#### Aim of the exercise:
Reproduce, word for word, the passage of the blog comments below that begins with the words containing "Angus said..." and ends with "it the attention?".
-------- Document section
Superchilled said...

It is quite clear that there is a wide range of looks and preferences within our own gay communities. Underneath it though, we're all essentially the same, and I think we need to appreciate this more than we sometimes do. It's easy to make fun of someone who's not quite what you think is normal - but equally you're not normal to loads of other people.

If we accept all the permutations and combinations and look for the similarities rather than the differences, we'll be able to embrace and maybe learn from all the fantastic quirky, odd, and sometimes scary people around us. At the very least, they'll make life more interesting.

Anonymous said...

I always consider my campy moments to be a product of my love of creativity, and my desire to stand out from the people around me. I've never had a desire to repress that part of myself. On the flip side, I also enjoy watching sports and can be decidedly low key.

Eyeliner I love, but it's the overdone, really dark black eyeliner because I like how it makes a person's eyes look. I think it can be very beautiful. I'm not sure where I got that from, but I've always loved eyes, so it probably comes from that.

Angus said...

I like this post.

I get this feeling that camp-ness is put on - it's not an ingrained part of most people; fair enough some people are effeminate from, well, birth... but the other people... what's the motivation? Is it just insecurity? Is it the attention?
----------------
-------- Data extract
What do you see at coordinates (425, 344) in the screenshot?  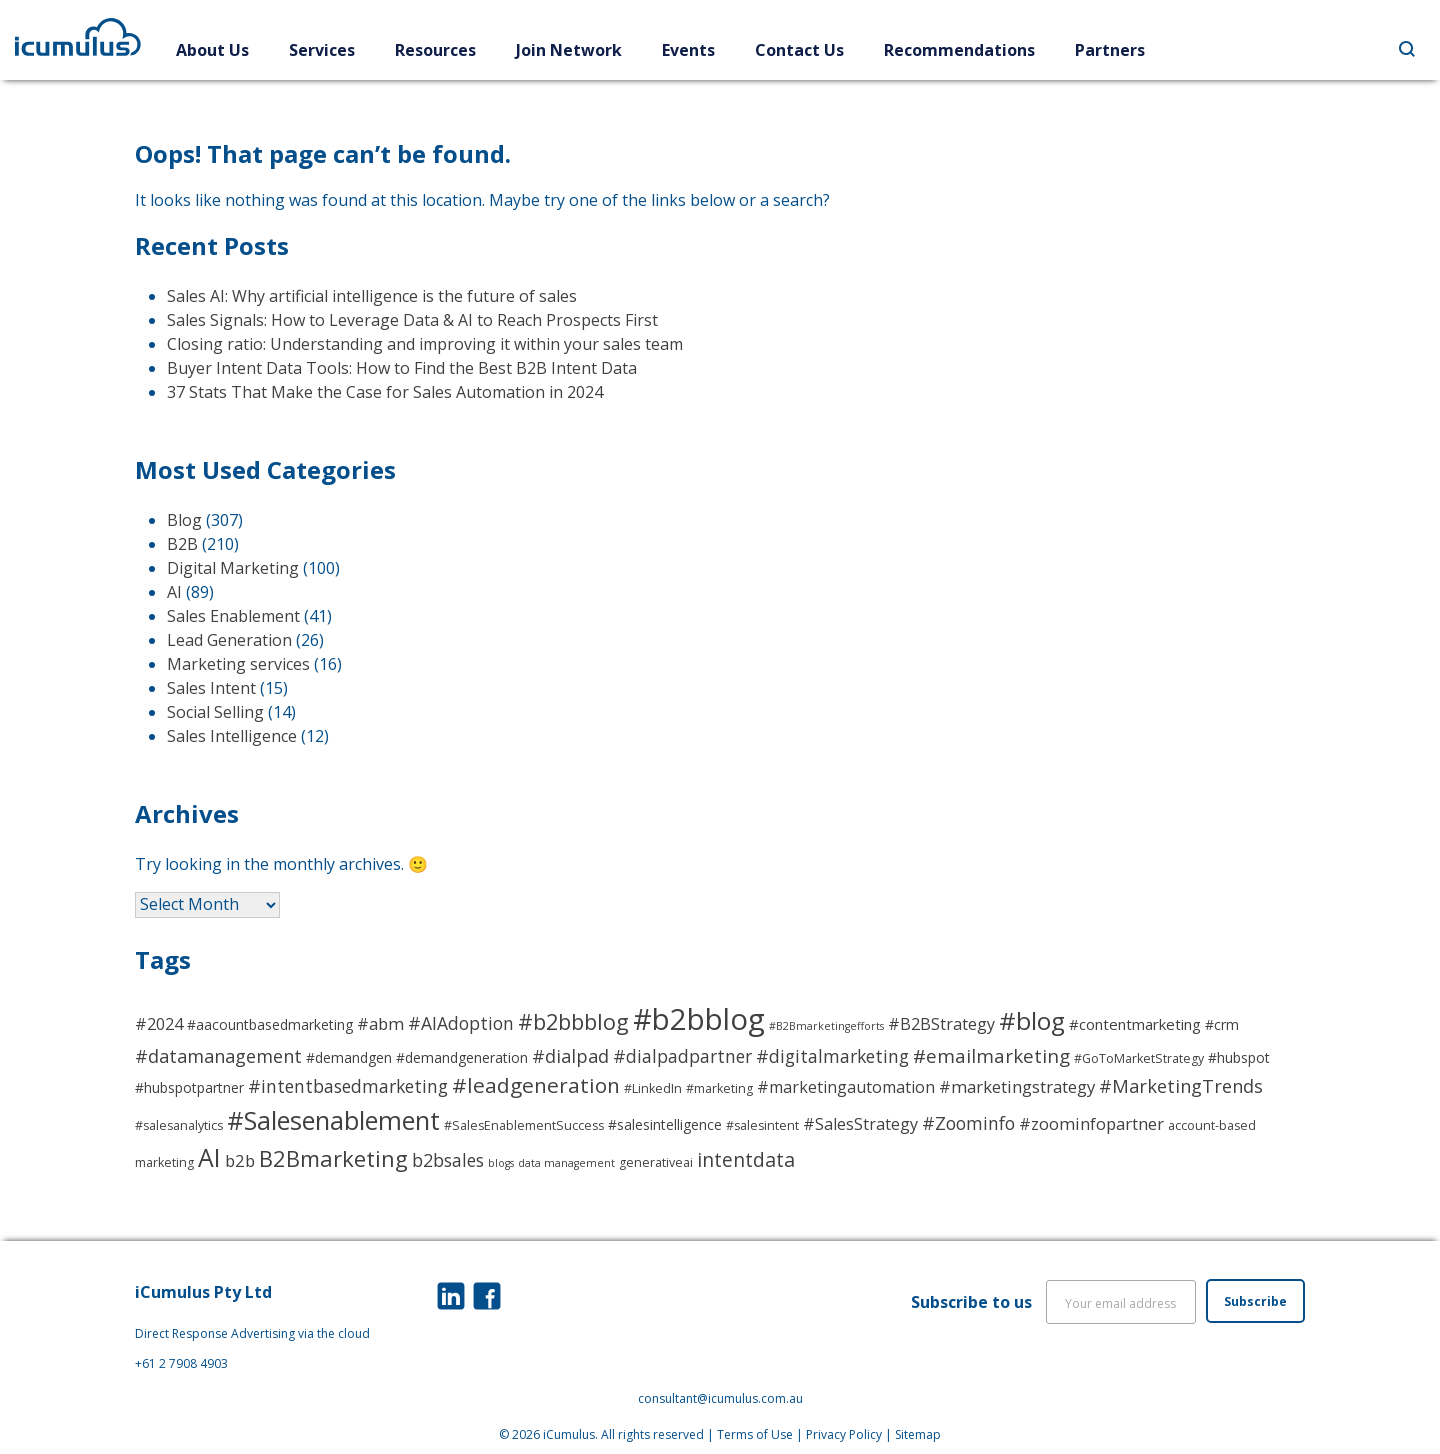 I see `Closing ratio: Understanding and improving it within your sales team` at bounding box center [425, 344].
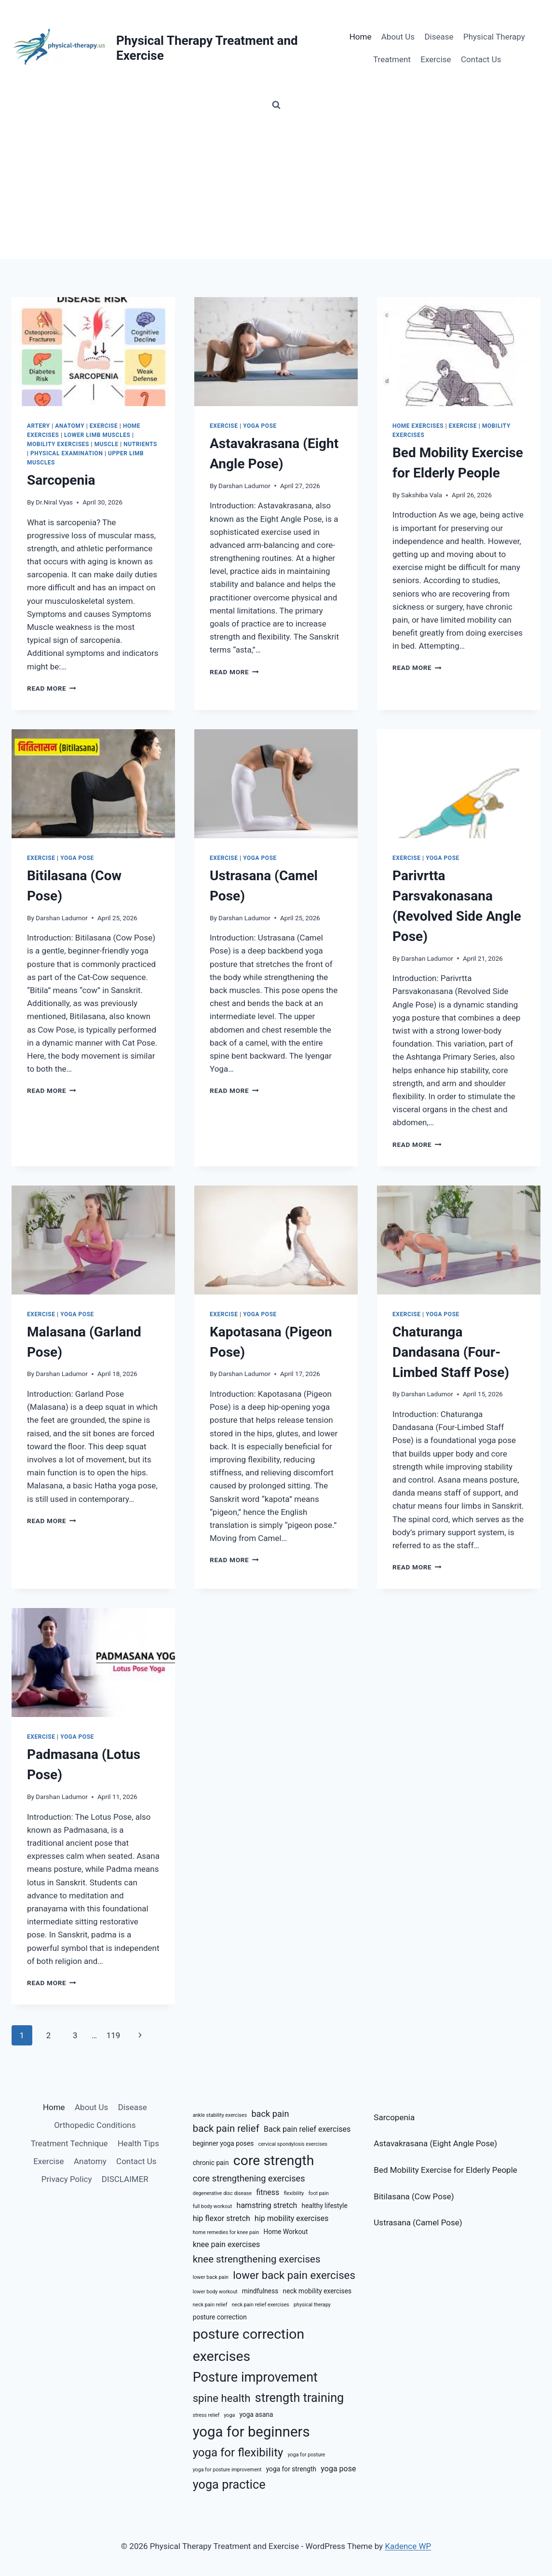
----------------
#### In response:
Angus said...

I like this post.

I get this feeling that camp-ness is put on - it's not an ingrained part of most people; fair enough some people are effeminate from, well, birth... but the other people... what's the motivation? Is it just insecurity? Is it the attention?